易:“六五。贯鱼,以宫人宠,无不利。 ”

《诗》:嘒彼小星,三五在东;肃肃宵征,夙夜在公,实命不同。嘒彼小星,维参与昂;肃肃宵征,抱衾与绸,实命不犹。(众妾进御于君,不敢当夕见星而往,见星而还,因所见以起兴言其所以如此者,由于所赋之分不同于贵者。是以深以得御于君,为夫人之惠,而不敢致怨于往来之勤也。)

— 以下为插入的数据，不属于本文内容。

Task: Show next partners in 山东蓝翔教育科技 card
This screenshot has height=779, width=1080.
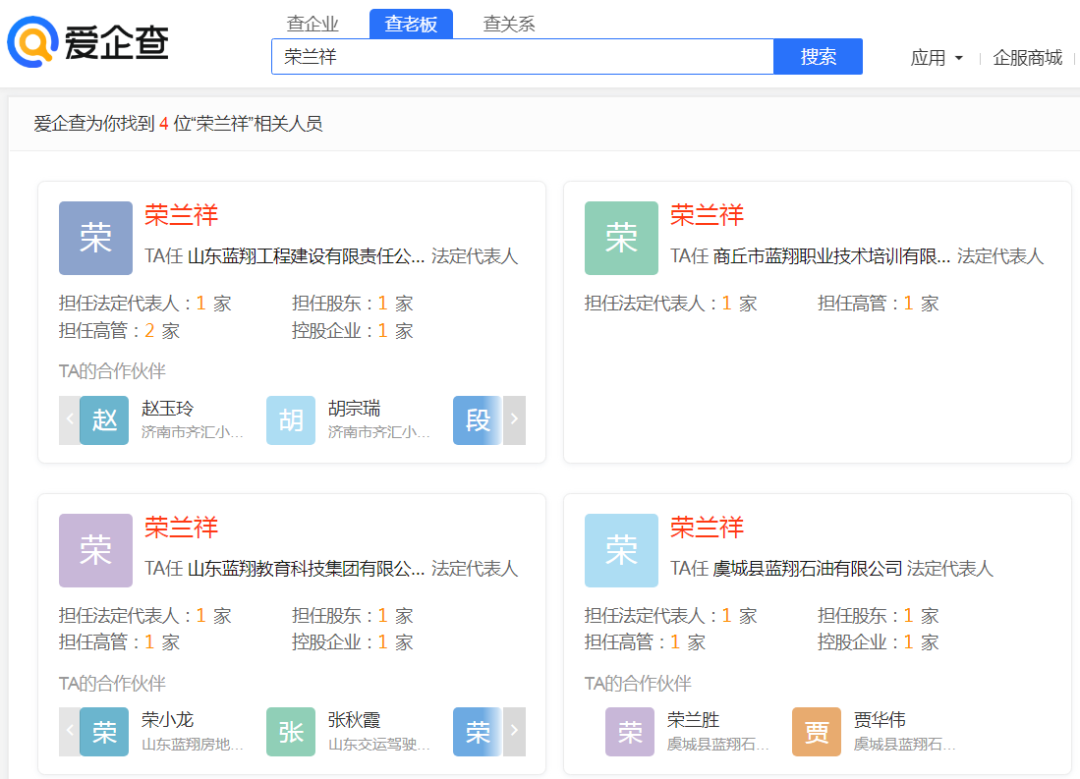Action: pos(514,732)
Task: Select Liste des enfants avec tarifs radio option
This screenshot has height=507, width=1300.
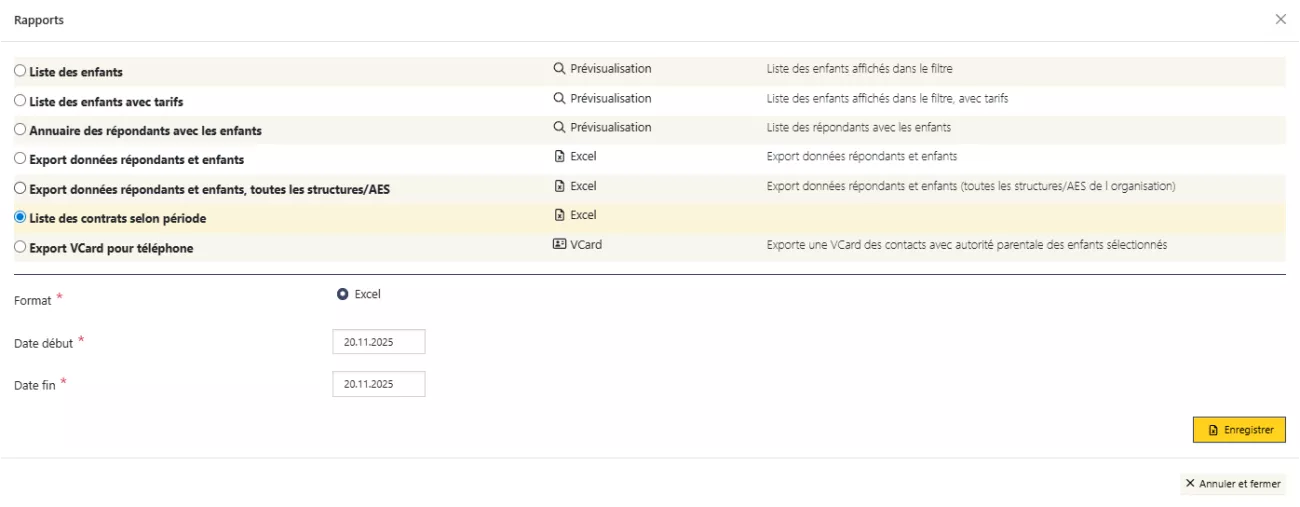Action: (20, 101)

《礼》:“行役以妇人”。(疏曰:妇人能养人,故许自随。)

《魏表·魏淮阳王孝友表》曰:“古诸侯娶九女,士有一妻二妾。”晋令:“王侯官品一至九,置妾各有数。”所以阴教聿修,继嗣有广。而圣朝忽弃此数,将相多尚公主,王侯亦娶后族。故无妾媵,习以为常。妇人多幸,生逢今世。举朝略是无妾,天下殆皆一妻。设令人强志广娶,则家道离索,身事迍邅,内外亲知,共相嗤怪。凡今之人,通无准节。父母嫁女,则教之以妒,姑姊逢迎必相劝以忌,持制夫为妇德,以能妒为女工。自云受人欺,畏彼笑我。王公犹自一心,以下何敢二意。夫妒忌之心生,则妻妾之礼废;妻妾之礼废,则奸淫之兆兴,臣之所以毒恨者也。请以王公第一品,娶八通妻,以备九女称事。二品备七,三品四品备五,五品六品则一妻二妾,限以一周,悉令充数。不充数,及待妾非礼,使妻妒加捶挞。免所居官,其妻无子,不娶妾。斯则自绝,无以血食祖父,请科不孝之罪,离遣其妻。(按《律》七出条内一曰无子,一曰妒。)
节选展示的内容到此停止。